The project’s aim was to develop a business plan for a product specific for the Chinese market. My group chose to address the issue of education. Education in China is placed in high esteem and plays a huge role in the social constructs. We saw this as an opportunity to tap into a market that is far from saturation. The target group was high school and tertiary students, who by nature are very competitive.
The need to be always better in a heavily populated society meant that the need for extra tuition was there to be exploited. Our research had a practical approach where we met with students to gauge their opinions on the issues in education. This was different from the calculations and practical work I was used to in engineering, it was interesting and highly informative nonetheless. The overall project was a success with my group finishing as runners up. The knowledge and skills I gained in the process will be very valuable in the near future.

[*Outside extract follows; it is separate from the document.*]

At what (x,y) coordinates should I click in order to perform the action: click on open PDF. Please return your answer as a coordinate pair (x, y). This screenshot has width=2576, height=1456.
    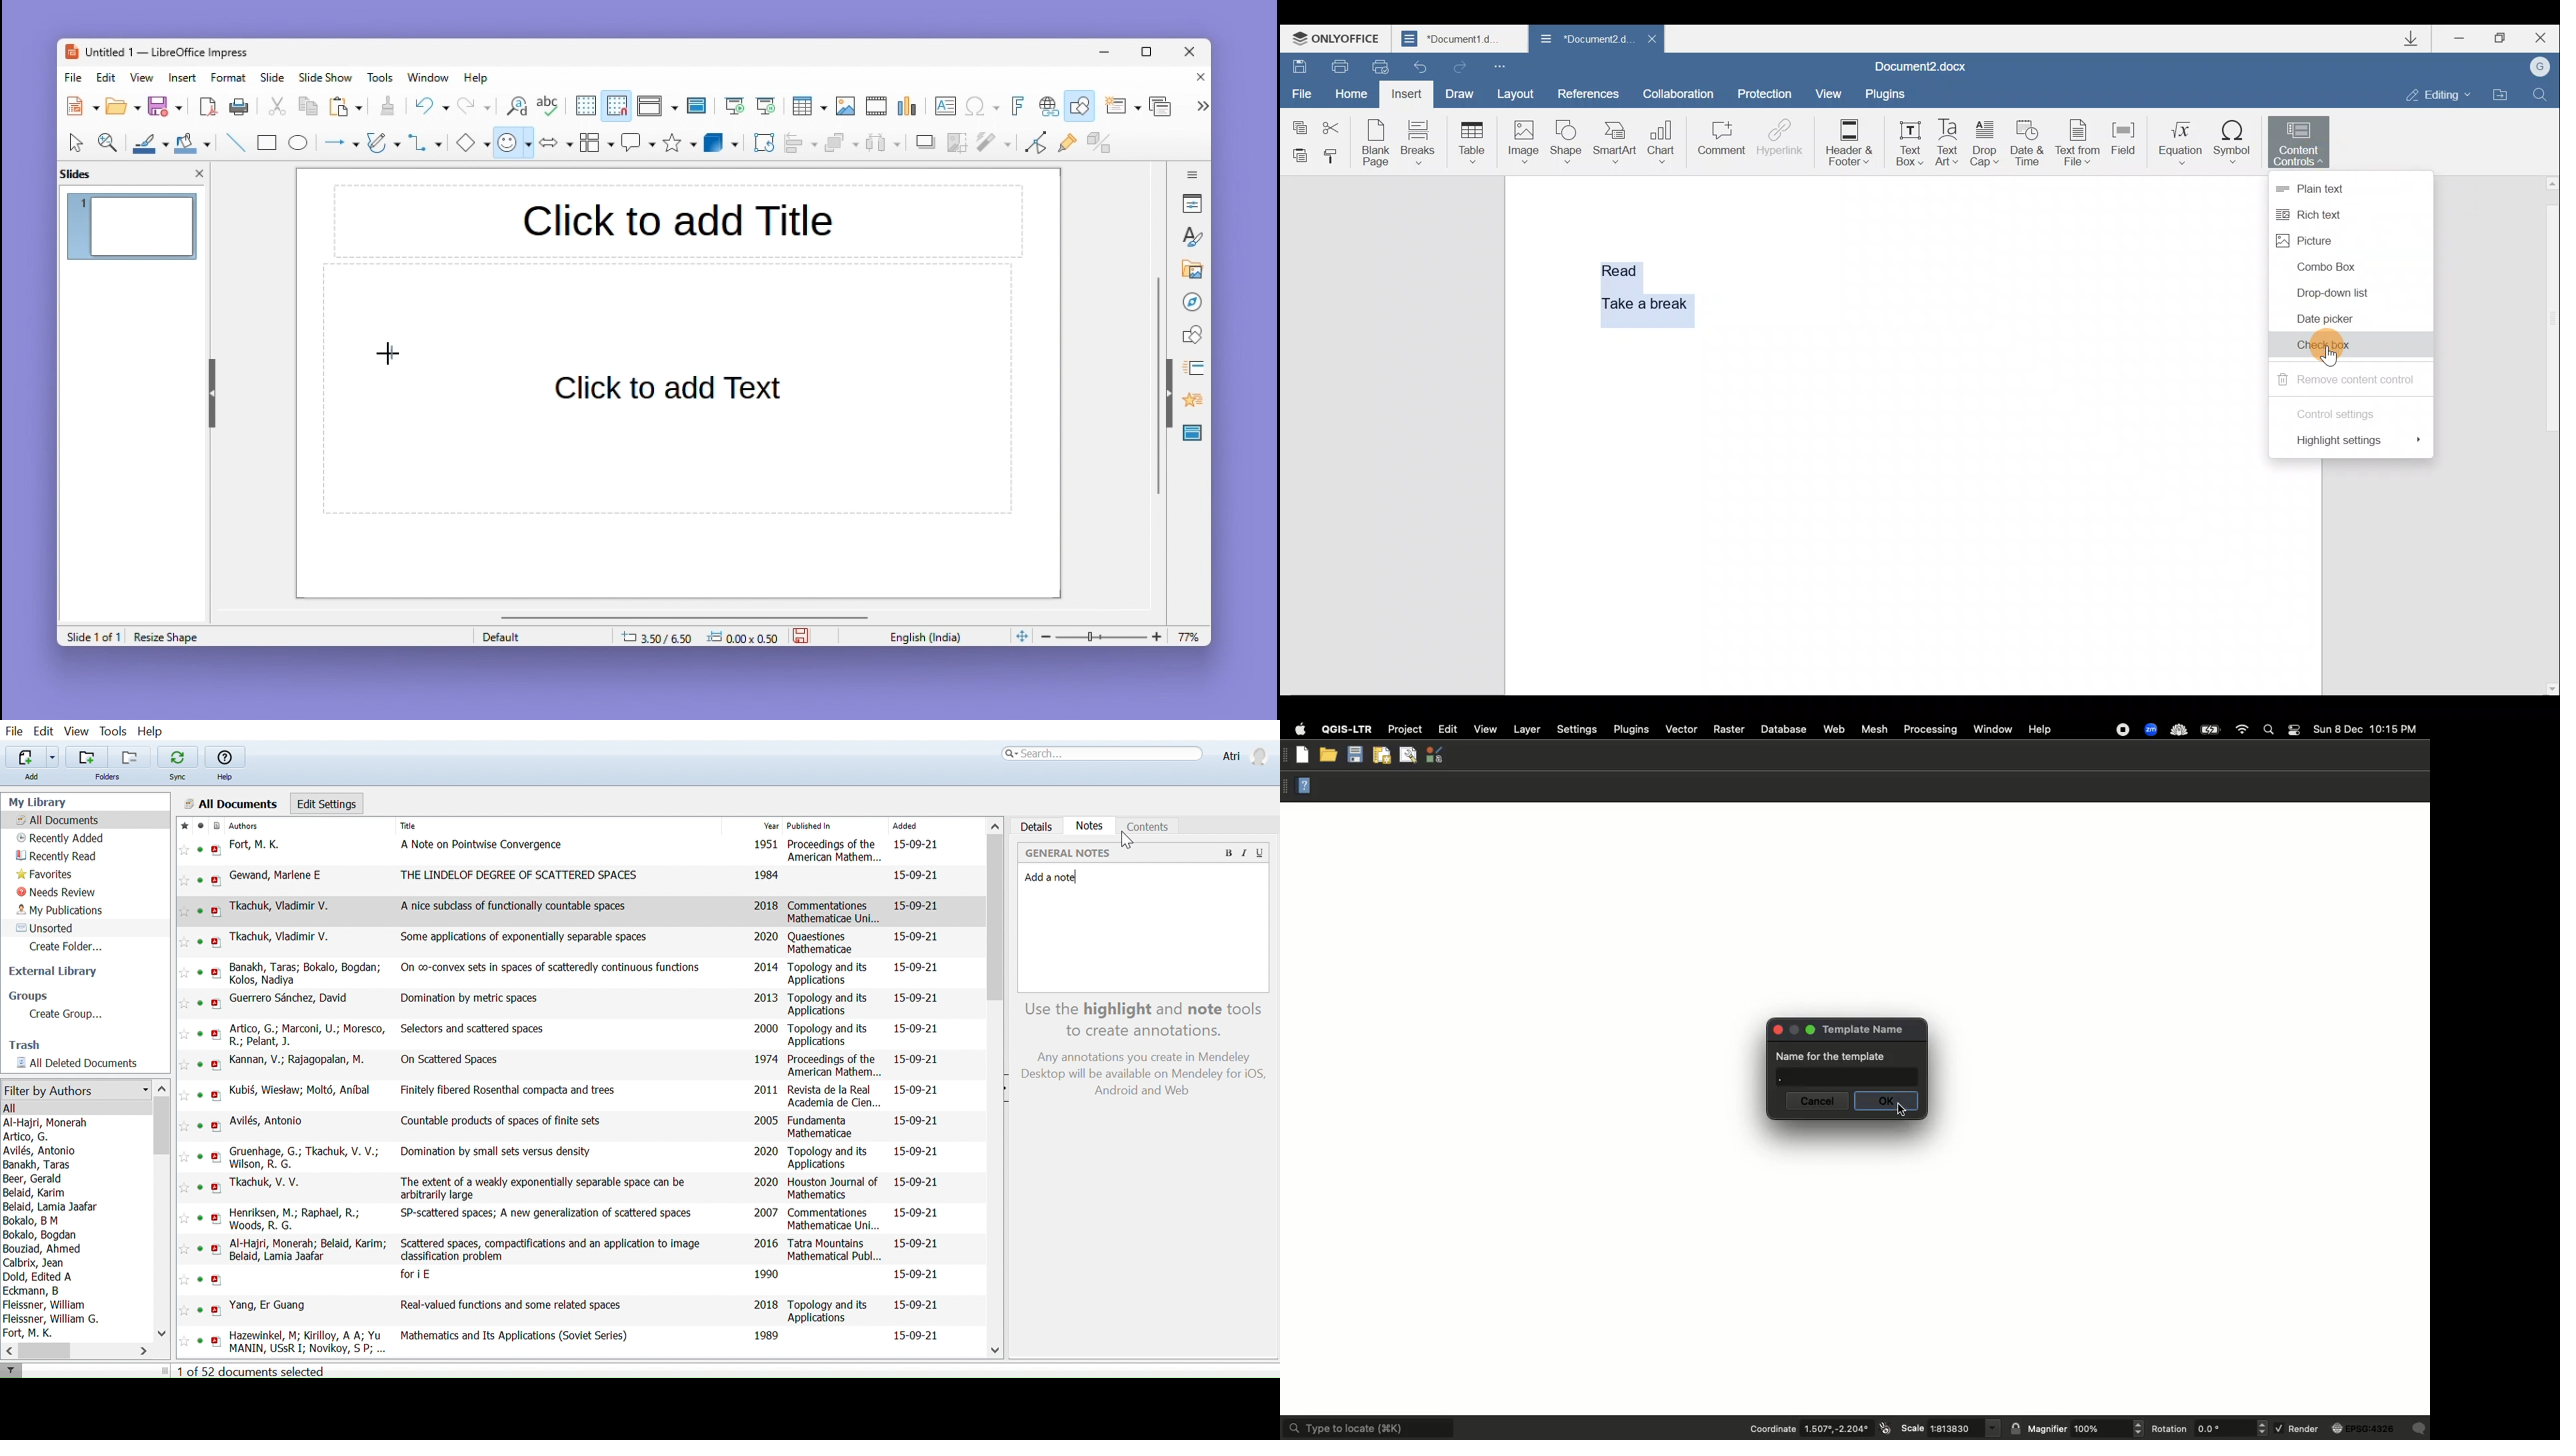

It was not all work and no play. Most of the afternoons were used for cultural visits within the city of Hangzhou, which hosted the G20 summit recently. We got a taste of how life was in the time of the Song Dynasty, when the city was the ancient capital of China.
However, the stand out experience for me was to visit the Shanghai on a weekend getaway. I realised that reality is only limited by the degree by which one is willing to be ambitious. I could have ignored that email but there I was on the 93rd floor of the Shanghai world financial centre enjoying the captivating scenery.
Back we go:
Upon returning home, I realised that this was the end of the long trip, but the beginning of a world adventure. I learnt that I could combine my current degree with another from a different course. The aim is not to be jack of all trades but rather to increase the skill set in preparation for the competitive world. The next destination is likely to be the Americas.
The world is full opportunities waiting to be seized. I would highly recommend anyone willing to travel to have a look at what is out there. Lastly, thank you Zhejiang University and the Global Engagement Center (GED) for giving me the opportunity to fulfill my dreams of learning and travelling!